A clinical study measured this effect directly. Freshly cooked white rice contained 0.64 grams of resistant starch per 100 grams. After cooling at room temperature for 10 hours, that jumped to 1.30 grams. Rice that was refrigerated for 24 hours and then reheated reached 1.65 grams, nearly tripling the original amount. The reheated rice also produced a significantly lower blood sugar response compared to freshly cooked rice.
This means leftover rice, fried rice, or rice salads aren’t just convenient. They actually deliver more fiber-like benefits than a freshly made pot.
What Rice Fiber Does in Your Gut
The fiber in rice bran is mostly insoluble, the type that adds bulk to stool and helps food move through your digestive tract. It absorbs water, which has a lubricating effect that promotes gut motility. But it also has subtler effects. Research on rice bran fiber shows it shifts the composition of gut bacteria in beneficial directions, increasing populations that produce short-chain fatty acids like butyrate. These compounds strengthen the intestinal lining and support immune function.

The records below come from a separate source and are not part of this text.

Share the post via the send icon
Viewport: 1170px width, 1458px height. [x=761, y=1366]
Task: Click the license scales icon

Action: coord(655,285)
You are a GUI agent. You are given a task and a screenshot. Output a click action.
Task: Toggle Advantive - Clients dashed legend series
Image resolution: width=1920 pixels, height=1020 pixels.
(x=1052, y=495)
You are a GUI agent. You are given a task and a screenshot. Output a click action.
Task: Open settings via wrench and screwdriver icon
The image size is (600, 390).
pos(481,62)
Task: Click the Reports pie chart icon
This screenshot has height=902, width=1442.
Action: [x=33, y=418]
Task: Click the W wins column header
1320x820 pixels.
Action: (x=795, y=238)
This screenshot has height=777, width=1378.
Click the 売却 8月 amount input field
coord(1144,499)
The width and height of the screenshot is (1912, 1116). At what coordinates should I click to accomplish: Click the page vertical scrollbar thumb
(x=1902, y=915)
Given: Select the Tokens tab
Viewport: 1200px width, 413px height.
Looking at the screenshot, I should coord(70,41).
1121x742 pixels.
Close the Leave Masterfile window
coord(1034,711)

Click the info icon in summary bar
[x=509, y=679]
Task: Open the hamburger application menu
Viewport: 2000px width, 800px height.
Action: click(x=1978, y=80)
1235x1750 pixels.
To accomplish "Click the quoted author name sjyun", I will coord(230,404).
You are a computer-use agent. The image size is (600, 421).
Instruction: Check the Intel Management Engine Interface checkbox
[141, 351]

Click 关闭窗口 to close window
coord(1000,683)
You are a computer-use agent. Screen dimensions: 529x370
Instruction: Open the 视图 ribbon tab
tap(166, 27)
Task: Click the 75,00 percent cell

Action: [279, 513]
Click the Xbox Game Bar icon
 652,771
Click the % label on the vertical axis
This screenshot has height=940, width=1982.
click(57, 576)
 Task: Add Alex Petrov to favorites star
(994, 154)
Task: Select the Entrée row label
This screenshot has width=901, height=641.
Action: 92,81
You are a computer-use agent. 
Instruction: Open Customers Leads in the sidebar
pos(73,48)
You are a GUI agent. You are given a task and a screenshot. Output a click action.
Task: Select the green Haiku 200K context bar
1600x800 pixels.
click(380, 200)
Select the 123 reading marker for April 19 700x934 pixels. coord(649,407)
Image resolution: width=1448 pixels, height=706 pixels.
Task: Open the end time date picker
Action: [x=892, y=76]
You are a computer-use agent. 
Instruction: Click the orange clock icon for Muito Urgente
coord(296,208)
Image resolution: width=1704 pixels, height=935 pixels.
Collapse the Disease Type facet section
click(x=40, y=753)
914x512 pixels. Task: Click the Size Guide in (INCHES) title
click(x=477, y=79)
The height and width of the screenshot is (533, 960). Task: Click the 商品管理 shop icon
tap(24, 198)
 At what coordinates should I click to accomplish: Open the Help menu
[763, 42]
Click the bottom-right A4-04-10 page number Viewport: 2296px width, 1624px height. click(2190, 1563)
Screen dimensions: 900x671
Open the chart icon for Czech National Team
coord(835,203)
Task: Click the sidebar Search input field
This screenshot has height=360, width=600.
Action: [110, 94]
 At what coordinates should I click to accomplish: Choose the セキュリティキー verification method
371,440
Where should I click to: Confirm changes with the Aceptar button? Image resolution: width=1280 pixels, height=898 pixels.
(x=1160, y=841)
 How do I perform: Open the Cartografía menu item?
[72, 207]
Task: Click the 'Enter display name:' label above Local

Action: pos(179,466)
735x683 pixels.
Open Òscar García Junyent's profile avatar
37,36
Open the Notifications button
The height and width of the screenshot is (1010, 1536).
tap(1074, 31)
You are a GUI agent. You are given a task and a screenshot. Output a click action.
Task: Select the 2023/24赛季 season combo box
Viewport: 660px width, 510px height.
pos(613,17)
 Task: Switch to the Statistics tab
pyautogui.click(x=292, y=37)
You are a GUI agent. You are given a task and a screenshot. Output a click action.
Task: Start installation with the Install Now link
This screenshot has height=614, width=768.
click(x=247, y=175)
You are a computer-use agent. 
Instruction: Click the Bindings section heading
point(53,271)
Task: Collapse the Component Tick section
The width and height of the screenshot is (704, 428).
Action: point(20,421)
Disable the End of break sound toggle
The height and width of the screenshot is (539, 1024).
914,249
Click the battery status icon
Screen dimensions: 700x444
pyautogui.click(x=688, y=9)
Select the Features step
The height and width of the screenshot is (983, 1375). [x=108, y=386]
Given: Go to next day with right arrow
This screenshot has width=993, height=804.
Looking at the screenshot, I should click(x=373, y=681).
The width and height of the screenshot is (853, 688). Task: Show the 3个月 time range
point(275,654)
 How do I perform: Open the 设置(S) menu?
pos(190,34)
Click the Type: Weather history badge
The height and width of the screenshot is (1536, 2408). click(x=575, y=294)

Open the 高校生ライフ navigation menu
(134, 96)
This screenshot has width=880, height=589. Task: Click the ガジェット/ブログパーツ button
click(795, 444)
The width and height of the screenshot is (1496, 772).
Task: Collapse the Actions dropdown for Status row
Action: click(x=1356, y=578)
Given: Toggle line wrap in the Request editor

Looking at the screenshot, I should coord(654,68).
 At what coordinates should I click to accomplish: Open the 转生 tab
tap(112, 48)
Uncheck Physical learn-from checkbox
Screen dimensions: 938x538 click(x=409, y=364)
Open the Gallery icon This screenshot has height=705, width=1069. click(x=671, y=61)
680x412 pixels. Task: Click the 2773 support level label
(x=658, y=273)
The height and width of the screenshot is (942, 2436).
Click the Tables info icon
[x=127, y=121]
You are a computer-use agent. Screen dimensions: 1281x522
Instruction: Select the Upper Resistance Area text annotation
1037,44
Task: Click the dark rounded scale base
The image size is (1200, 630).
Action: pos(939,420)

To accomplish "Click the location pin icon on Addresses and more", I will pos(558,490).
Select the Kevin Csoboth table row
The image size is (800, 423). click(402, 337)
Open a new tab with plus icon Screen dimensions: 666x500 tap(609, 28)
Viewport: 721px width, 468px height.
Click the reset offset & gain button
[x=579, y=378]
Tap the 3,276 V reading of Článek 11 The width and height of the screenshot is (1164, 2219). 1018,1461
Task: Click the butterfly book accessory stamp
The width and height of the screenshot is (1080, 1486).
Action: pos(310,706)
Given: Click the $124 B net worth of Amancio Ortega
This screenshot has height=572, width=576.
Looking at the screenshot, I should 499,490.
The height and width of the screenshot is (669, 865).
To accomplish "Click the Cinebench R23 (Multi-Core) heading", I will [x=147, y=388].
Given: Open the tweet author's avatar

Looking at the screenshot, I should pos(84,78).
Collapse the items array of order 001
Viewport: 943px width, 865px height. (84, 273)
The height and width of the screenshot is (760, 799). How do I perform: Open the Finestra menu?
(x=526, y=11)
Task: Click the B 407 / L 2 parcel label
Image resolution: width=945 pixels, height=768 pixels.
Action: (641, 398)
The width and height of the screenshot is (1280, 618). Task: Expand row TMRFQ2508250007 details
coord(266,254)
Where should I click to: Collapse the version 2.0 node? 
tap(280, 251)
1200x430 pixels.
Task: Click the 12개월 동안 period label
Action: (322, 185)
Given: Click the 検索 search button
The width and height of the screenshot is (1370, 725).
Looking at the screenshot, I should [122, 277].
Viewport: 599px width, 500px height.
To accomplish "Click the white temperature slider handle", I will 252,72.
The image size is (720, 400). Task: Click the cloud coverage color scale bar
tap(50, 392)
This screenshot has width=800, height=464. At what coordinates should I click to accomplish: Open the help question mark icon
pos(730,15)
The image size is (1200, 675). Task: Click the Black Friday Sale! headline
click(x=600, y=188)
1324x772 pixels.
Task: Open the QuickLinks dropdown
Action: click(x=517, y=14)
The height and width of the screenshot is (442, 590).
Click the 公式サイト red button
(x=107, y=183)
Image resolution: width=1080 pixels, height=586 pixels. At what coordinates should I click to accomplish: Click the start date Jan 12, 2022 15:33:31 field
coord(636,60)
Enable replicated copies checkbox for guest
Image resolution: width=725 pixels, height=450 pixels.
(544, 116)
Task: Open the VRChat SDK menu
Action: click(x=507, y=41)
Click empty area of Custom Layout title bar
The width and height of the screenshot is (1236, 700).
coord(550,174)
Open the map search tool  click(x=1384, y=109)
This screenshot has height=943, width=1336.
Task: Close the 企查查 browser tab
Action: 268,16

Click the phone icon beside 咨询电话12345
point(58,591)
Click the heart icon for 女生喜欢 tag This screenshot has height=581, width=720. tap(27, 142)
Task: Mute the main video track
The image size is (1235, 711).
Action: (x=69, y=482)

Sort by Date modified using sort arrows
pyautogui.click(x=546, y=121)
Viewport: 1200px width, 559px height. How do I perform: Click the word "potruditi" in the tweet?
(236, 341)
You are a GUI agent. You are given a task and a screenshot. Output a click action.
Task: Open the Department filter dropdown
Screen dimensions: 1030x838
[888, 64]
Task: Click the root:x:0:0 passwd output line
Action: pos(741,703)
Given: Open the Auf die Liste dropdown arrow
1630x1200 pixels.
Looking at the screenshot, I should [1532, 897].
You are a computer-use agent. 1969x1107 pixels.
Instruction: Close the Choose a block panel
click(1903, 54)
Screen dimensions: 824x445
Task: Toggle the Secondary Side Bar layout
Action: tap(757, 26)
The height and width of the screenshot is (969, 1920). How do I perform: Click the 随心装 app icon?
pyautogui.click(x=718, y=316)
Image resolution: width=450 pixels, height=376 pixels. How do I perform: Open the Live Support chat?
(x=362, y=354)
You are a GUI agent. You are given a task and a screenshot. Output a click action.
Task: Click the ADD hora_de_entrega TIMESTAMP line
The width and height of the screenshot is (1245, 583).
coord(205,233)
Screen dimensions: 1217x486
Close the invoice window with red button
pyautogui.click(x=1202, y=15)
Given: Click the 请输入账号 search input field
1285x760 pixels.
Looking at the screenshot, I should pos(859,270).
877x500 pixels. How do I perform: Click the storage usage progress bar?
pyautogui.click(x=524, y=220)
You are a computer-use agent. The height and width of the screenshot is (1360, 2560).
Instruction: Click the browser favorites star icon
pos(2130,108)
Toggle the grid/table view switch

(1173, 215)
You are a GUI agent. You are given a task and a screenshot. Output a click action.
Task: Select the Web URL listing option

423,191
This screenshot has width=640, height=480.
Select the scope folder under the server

In a study of colorectal cancer survivors, 30 grams of rice bran daily for 28 days increased levels of beneficial bacteria and boosted production of certain short-chain fatty acids within two weeks. Animal studies have found similar results, with rice bran fiber reducing markers of inflammation in models of inflammatory bowel disease.
Putting Rice Fiber in Perspective
The Dietary Guidelines for Americans recommend 28 to 34 grams of fiber daily for adults under 50, tapering slightly to 22 to 28 grams for those over 51. Even a generous cup of brown rice covers only about 10% to 12% of that target. White rice covers roughly 1%.
Compare that to a cup of cooked lentils (about 15 grams of fiber), a cup of black beans (about 15 grams), or a medium pear (about 6 grams). Rice is a useful energy source and a fine base for meals, but it’s not a food you should rely on to meet your fiber goals. If rice is a staple in your diet, pairing it with legumes, vegetables, or other high-fiber foods is the most practical way to compensate for what rice lacks.
Choosing brown, red, black, or wild rice over white will meaningfully increase your fiber intake over time. And if white rice is what you prefer, cooling and reheating it at least adds some resistant starch that your gut bacteria will appreciate, even if the numbers on a nutrition label won’t change.